**Extracted text**
[Start of Attachment]
The need for identifying languages properly for lexicological use
When there is a vote for "yet another" wikipedia, it is necessary to
have a code that identifies the new database. As Wikipedias are
written in a language, we use a code that identifies that language.
Typically people say we use the ISO-639 codes for that. This would
imply that a code used has a relation to the language that is being
used and, it should also imply that a wikipedia is indeed in a
particular language as recognised by the code.
In many projects we use "Babel" templates to indicate the language
proficiency of people. Particularly in Wiktionary and in WiktionaryZ,
we have to be precise when we indicate a language. It means that when
we are to indicate that a word is in a specific language, it has to be
THAT language and not another language.
[End of Attachment]
**Brief 1**
Copy the text about identifying languages for lexicological use word for word, in full.

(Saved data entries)
[Start of Attachment]
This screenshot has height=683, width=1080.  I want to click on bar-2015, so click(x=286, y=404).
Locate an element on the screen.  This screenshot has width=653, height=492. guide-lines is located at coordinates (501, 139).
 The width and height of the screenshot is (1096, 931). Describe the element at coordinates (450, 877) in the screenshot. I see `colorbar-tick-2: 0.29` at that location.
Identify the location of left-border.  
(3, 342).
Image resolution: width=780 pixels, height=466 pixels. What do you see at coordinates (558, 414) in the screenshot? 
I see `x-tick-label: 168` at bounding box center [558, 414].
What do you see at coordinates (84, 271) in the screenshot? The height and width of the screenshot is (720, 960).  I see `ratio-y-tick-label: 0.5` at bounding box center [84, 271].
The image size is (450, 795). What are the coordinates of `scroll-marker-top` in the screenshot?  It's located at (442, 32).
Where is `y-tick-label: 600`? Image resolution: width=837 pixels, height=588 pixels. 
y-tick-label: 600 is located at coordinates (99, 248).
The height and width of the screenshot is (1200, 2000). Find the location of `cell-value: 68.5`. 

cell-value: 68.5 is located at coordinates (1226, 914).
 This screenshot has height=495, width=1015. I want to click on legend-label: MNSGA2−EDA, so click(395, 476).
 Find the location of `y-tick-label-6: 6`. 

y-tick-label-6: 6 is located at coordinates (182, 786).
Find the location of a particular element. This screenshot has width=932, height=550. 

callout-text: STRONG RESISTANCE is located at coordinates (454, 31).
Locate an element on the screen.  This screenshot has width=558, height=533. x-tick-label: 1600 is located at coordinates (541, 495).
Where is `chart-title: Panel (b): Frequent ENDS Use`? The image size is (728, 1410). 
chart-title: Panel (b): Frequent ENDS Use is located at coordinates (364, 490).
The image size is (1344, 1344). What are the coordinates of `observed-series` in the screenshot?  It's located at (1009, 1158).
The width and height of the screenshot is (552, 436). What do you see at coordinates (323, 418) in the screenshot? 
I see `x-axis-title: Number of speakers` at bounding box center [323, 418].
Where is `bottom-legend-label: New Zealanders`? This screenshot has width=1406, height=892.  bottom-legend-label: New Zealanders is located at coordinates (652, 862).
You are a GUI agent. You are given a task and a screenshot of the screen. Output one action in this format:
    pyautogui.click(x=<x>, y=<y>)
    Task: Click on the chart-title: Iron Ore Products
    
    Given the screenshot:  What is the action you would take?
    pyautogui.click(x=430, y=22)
[End of Attachment]
**Brief 2**
Format the rows from the line with "The image size is (450, 795)." up to and including the line with "coordinates (541, 495)." as a JSON list of strings, one string per line, skipping blank lines. Include only those lines.

**Task result 1**
The need for identifying languages properly for lexicological use
When there is a vote for "yet another" wikipedia, it is necessary to
have a code that identifies the new database. As Wikipedias are
written in a language, we use a code that identifies that language.
Typically people say we use the ISO-639 codes for that. This would
imply that a code used has a relation to the language that is being
used and, it should also imply that a wikipedia is indeed in a
particular language as recognised by the code.
In many projects we use "Babel" templates to indicate the language
proficiency of people. Particularly in Wiktionary and in WiktionaryZ,
we have to be precise when we indicate a language. It means that when
we are to indicate that a word is in a specific language, it has to be
THAT language and not another language.

**Task result 2**
[
  "The image size is (450, 795). What are the coordinates of `scroll-marker-top` in the screenshot?  It's located at (442, 32).",
  "Where is `y-tick-label: 600`? Image resolution: width=837 pixels, height=588 pixels. ",
  "y-tick-label: 600 is located at coordinates (99, 248).",
  "The height and width of the screenshot is (1200, 2000). Find the location of `cell-value: 68.5`. ",
  "cell-value: 68.5 is located at coordinates (1226, 914).",
  " This screenshot has height=495, width=1015. I want to click on legend-label: MNSGA2−EDA, so click(395, 476).",
  " Find the location of `y-tick-label-6: 6`. ",
  "y-tick-label-6: 6 is located at coordinates (182, 786).",
  "Find the location of a particular element. This screenshot has width=932, height=550. ",
  "callout-text: STRONG RESISTANCE is located at coordinates (454, 31).",
  "Locate an element on the screen.  This screenshot has width=558, height=533. x-tick-label: 1600 is located at coordinates (541, 495)."
]